Before a new drug or medical device can be tested on humans in clinical trials, it must be tested thoroughly in preclinical trials to make sure it is safe and effective. This often requires testing on animals under the close supervision of veterinary specialists and experts in regulations and ethics pertaining to the use of animals in such studies. Most sponsoring organizations do not have the requisite facilities and staff for this process and so choose to contract research of this kind.

Using a CRO for preclinical research, especially in animal studies (whether disease models or surgical models) helps to insure good laboratory practices (GLP) in all aspects of the study.

Taking a Product from Concept to Completion Requires Specialization

Perhaps the most critical member of a preclinical team is the Study Director. Though the sponsor is in a unique position to know the properties and intent of his or her concept, the path to regulatory acceptance, clinical trials, manufacturing, and post-research reporting and archival is a complex one, a path a sponsor will not necessarily be able to navigate easily.
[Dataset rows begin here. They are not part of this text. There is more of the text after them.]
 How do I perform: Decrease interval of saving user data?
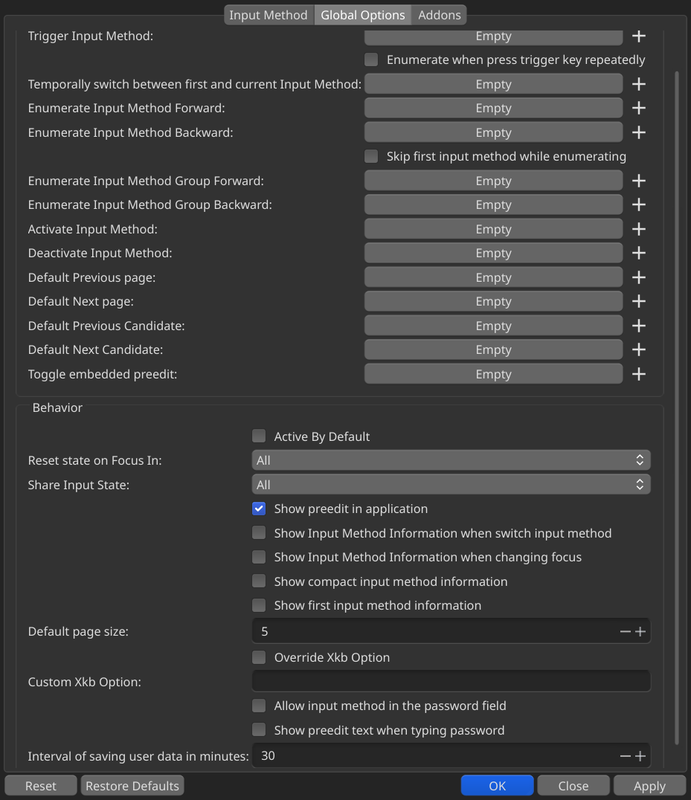(625, 756)
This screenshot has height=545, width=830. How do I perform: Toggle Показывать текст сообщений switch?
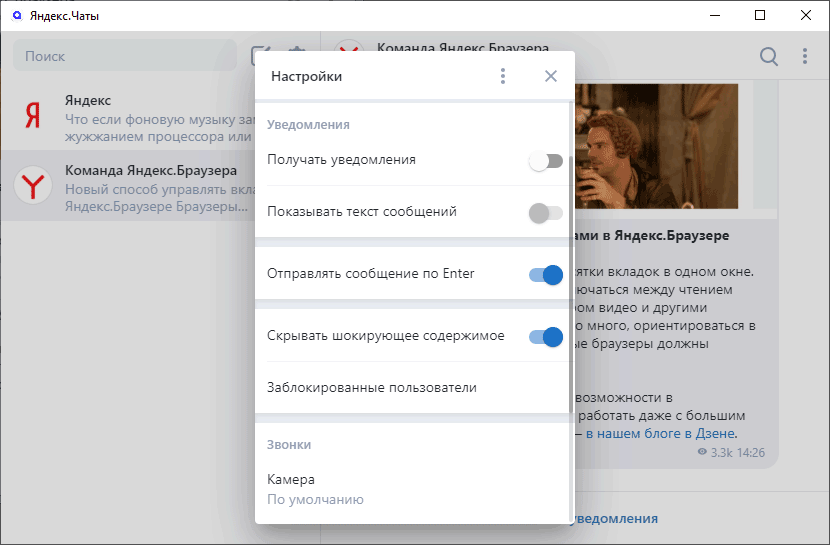pyautogui.click(x=546, y=213)
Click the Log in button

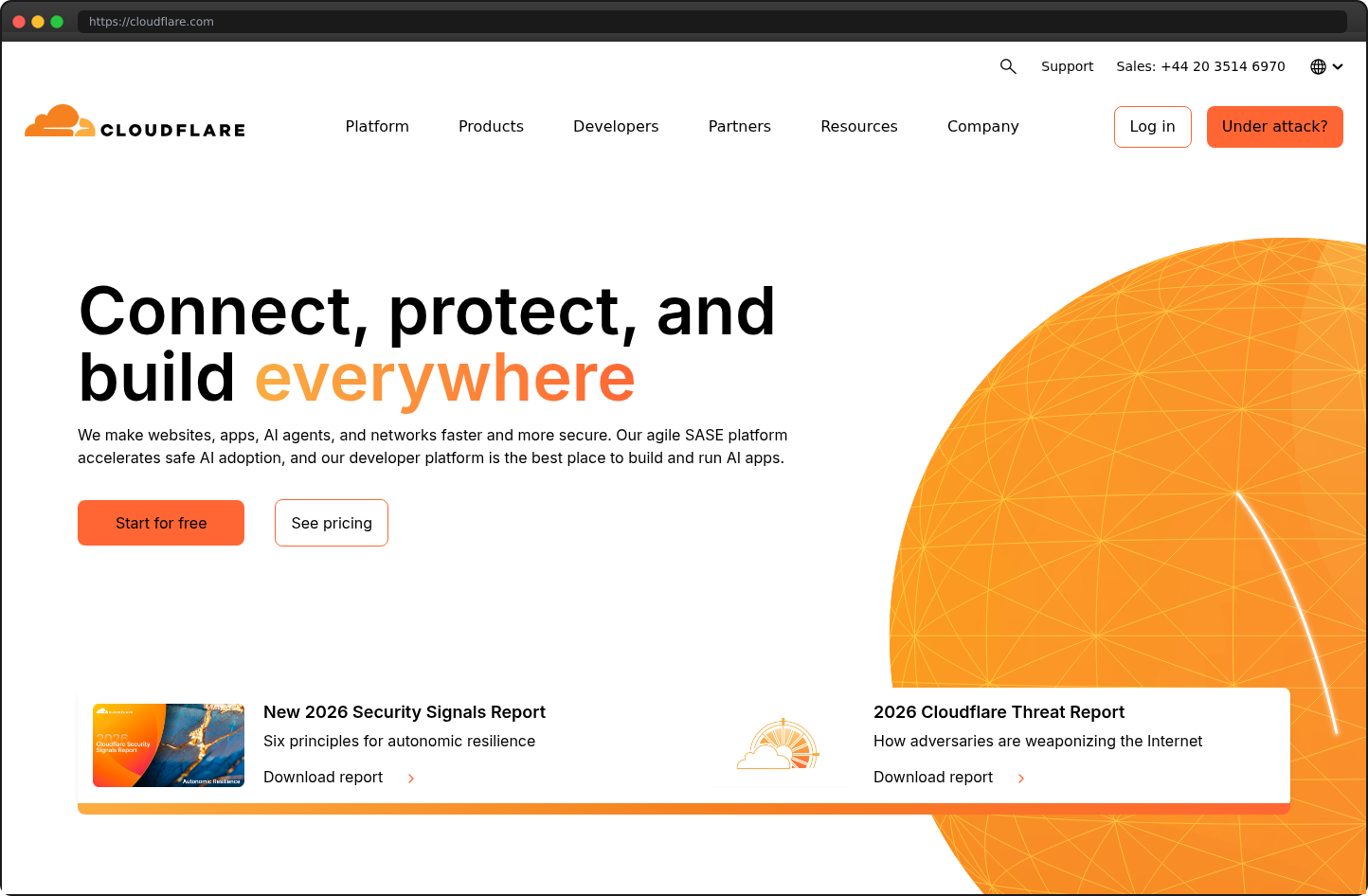pos(1152,126)
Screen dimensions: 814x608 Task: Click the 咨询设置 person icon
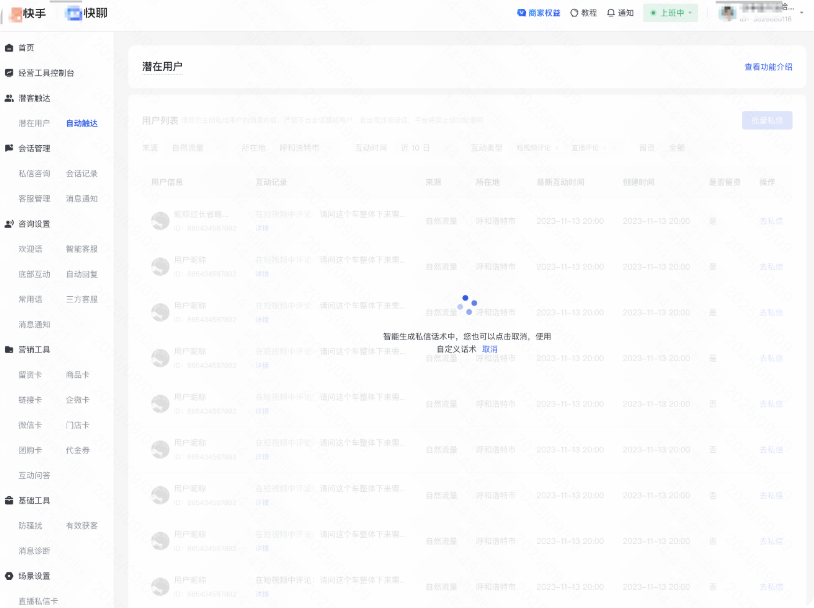pyautogui.click(x=9, y=224)
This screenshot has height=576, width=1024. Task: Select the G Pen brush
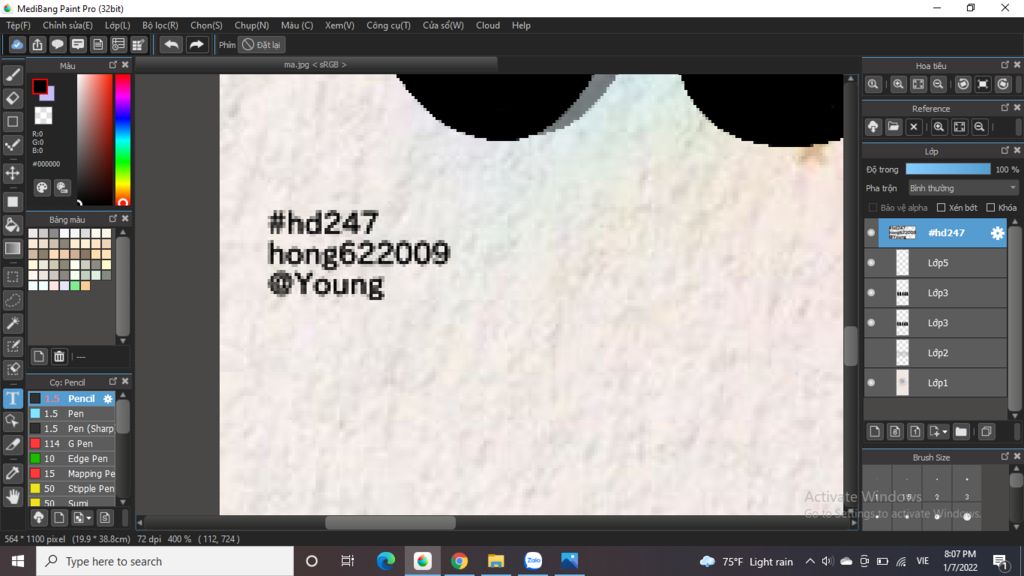[80, 444]
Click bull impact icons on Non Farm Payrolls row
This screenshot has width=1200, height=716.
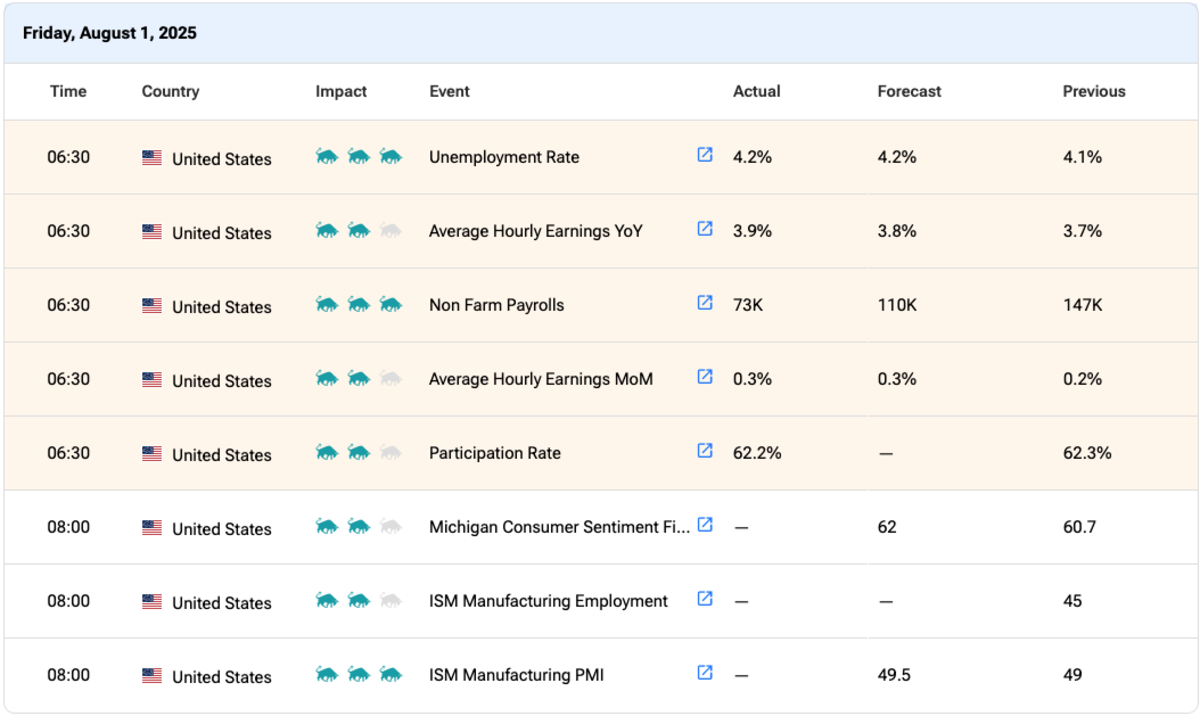click(358, 304)
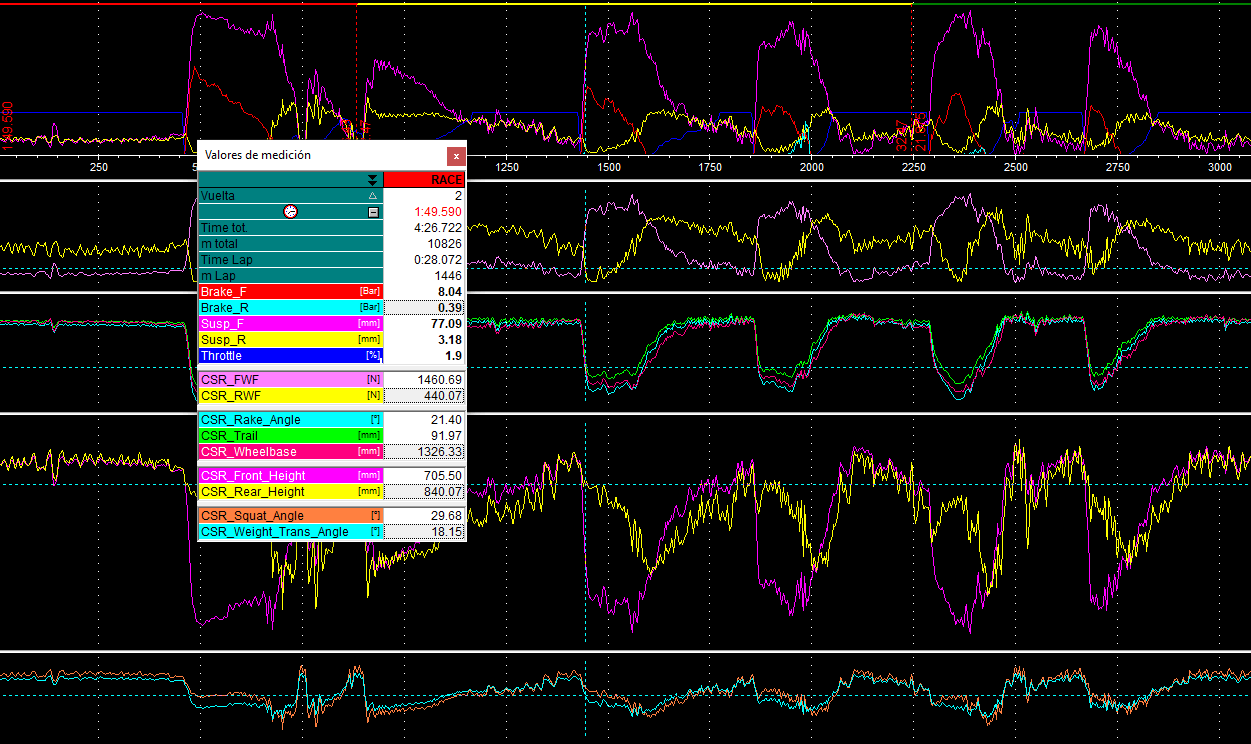Click the CSR_Weight_Trans_Angle value field
The image size is (1251, 744).
(425, 532)
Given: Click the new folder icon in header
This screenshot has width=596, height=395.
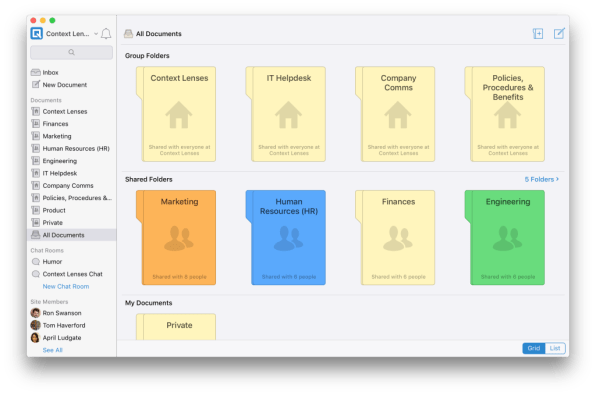Looking at the screenshot, I should pyautogui.click(x=537, y=33).
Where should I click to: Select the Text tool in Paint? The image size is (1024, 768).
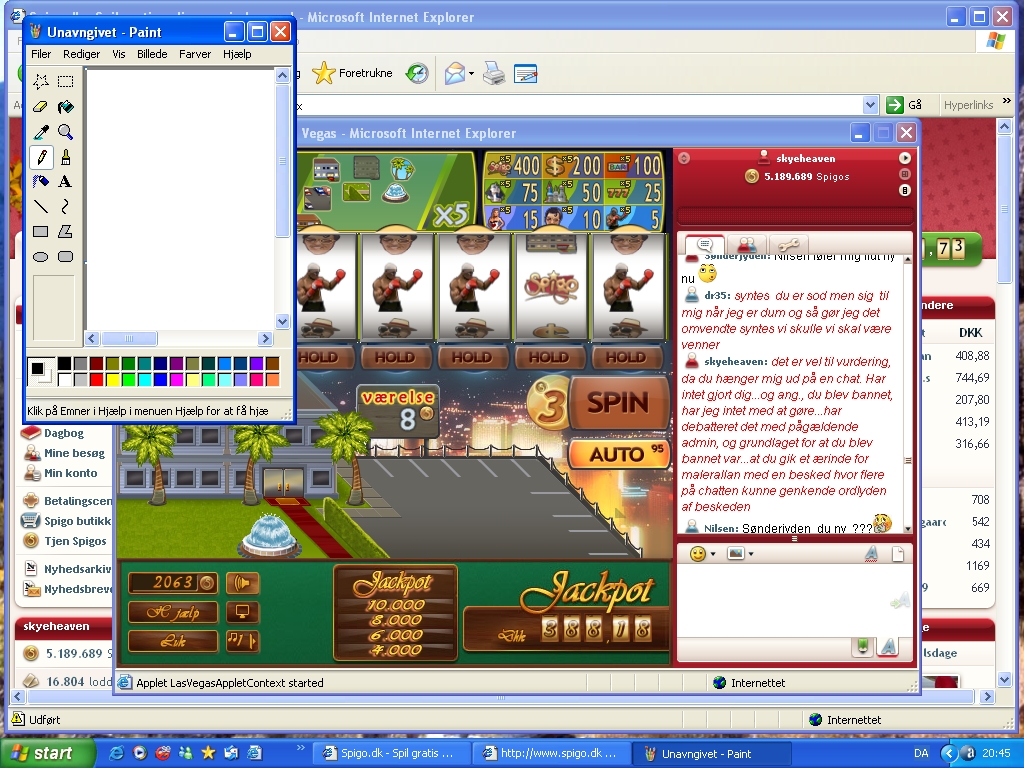tap(65, 182)
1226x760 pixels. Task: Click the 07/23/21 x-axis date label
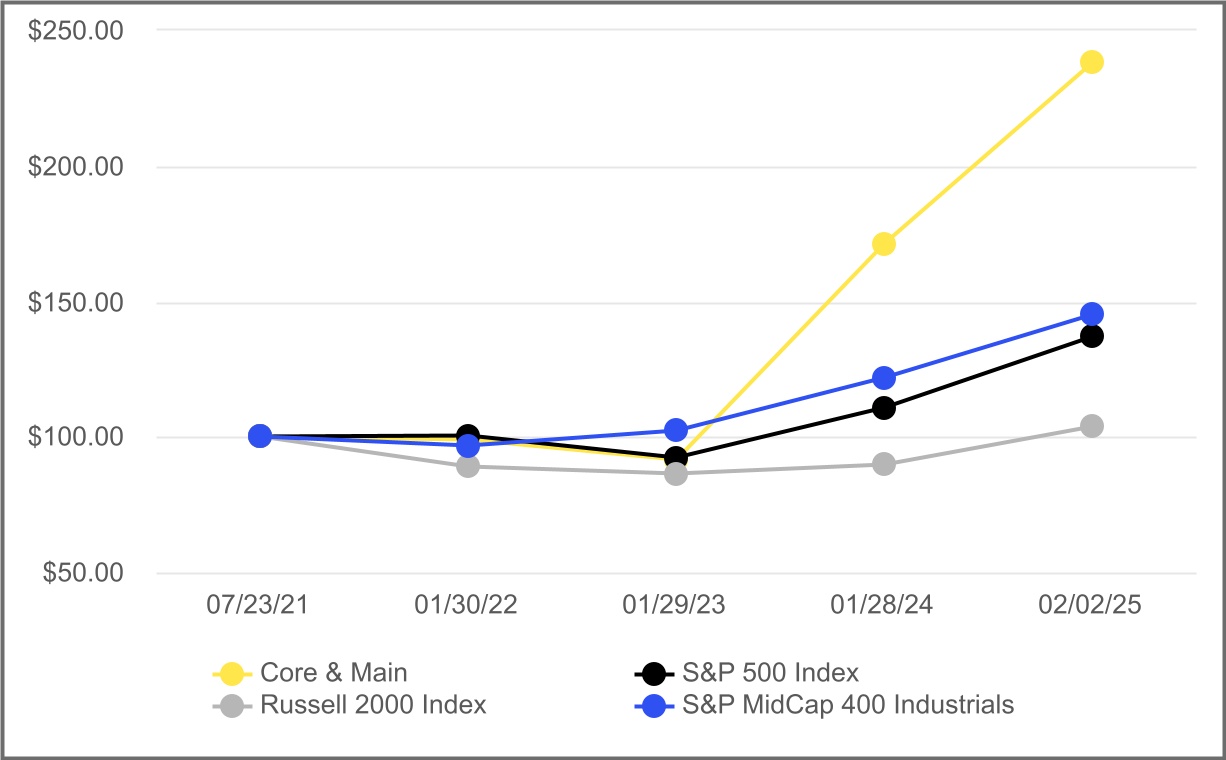click(x=258, y=606)
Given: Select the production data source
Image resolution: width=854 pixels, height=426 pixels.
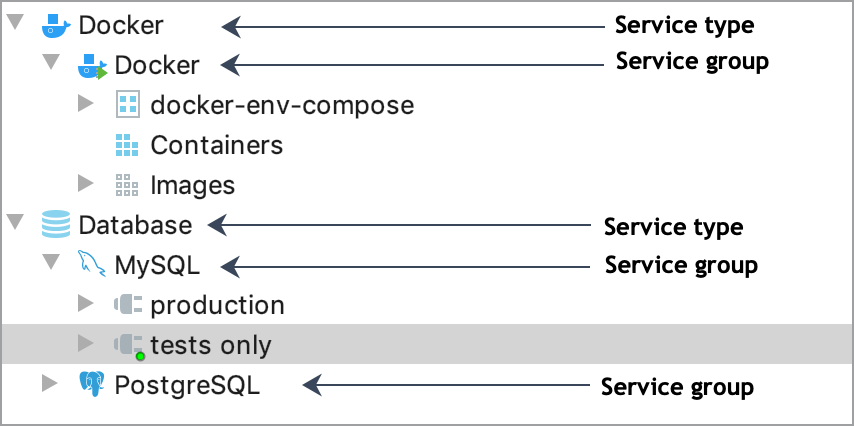Looking at the screenshot, I should pyautogui.click(x=217, y=305).
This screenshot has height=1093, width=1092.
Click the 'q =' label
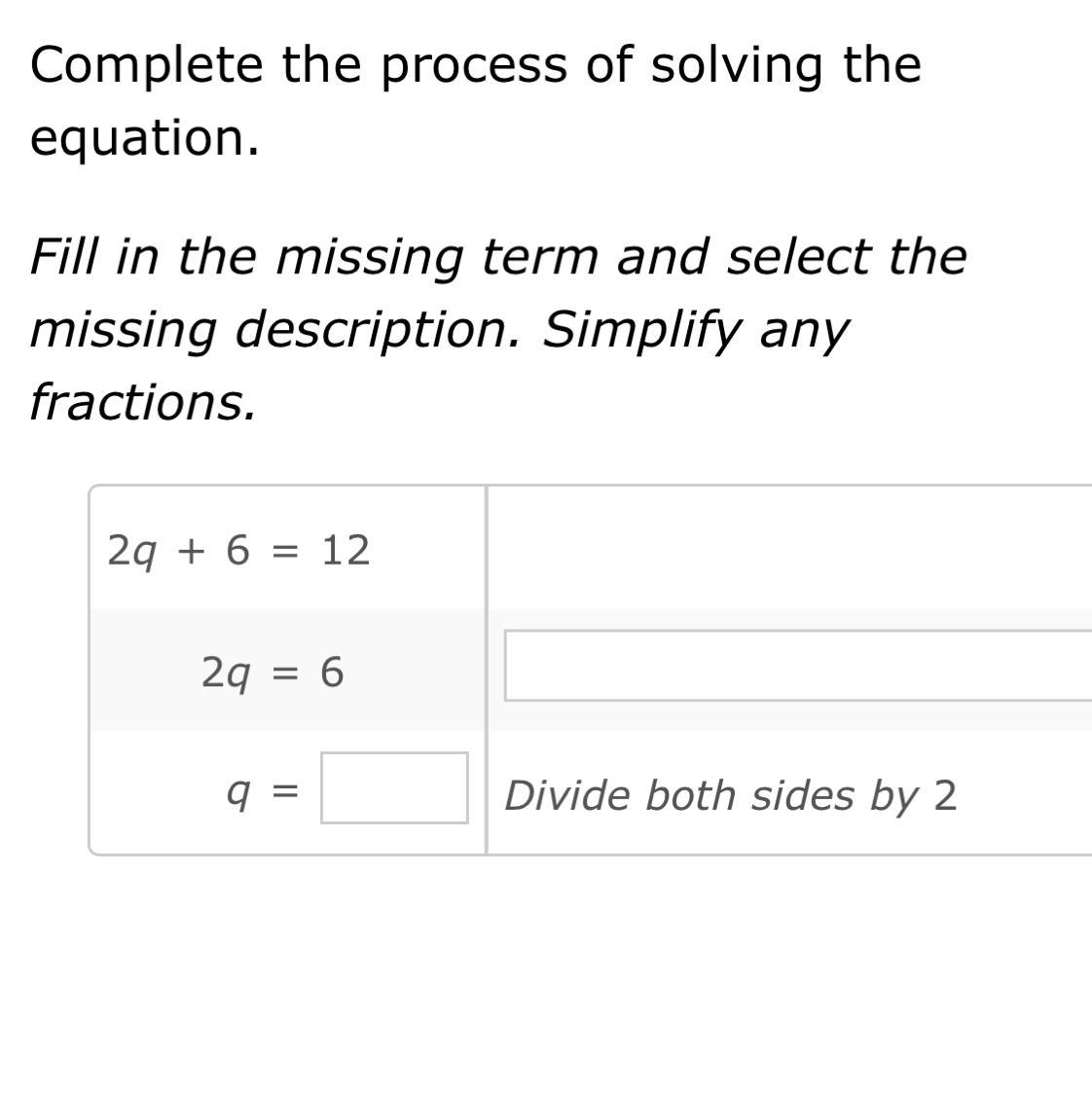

For example, when conducting animal studies within new drug development, one of the first decisions necessary is the choice of an animal model. In this instance, a PMI veterinarian might be the optimal choice for Study Director in a pharmaceutical testing project. A veterinarian has the expertise to match the appropriate animal model with the product under investigation, the knowledge and motivation to insure the ethical treatment of the animal test subjects, and the in-depth knowledge of all aspects of the preclinical trials to communicate in comprehensible terms to the sponsor so he or she can monitor the study’s progress in the most informed manner and react quickly to any unforeseen need to alter or add to the study plan.

PMI has an excellent record of providing what clients require as part of its laboratory testing and in vivo services—state-of-the-art facilities, an experienced staff easy to work with, the know-how to ease the uncertainties of the process and the acumen to guide the sponsor through regulatory hurdles, and vast experience with both medical device testing and pharmaceutical product research and development.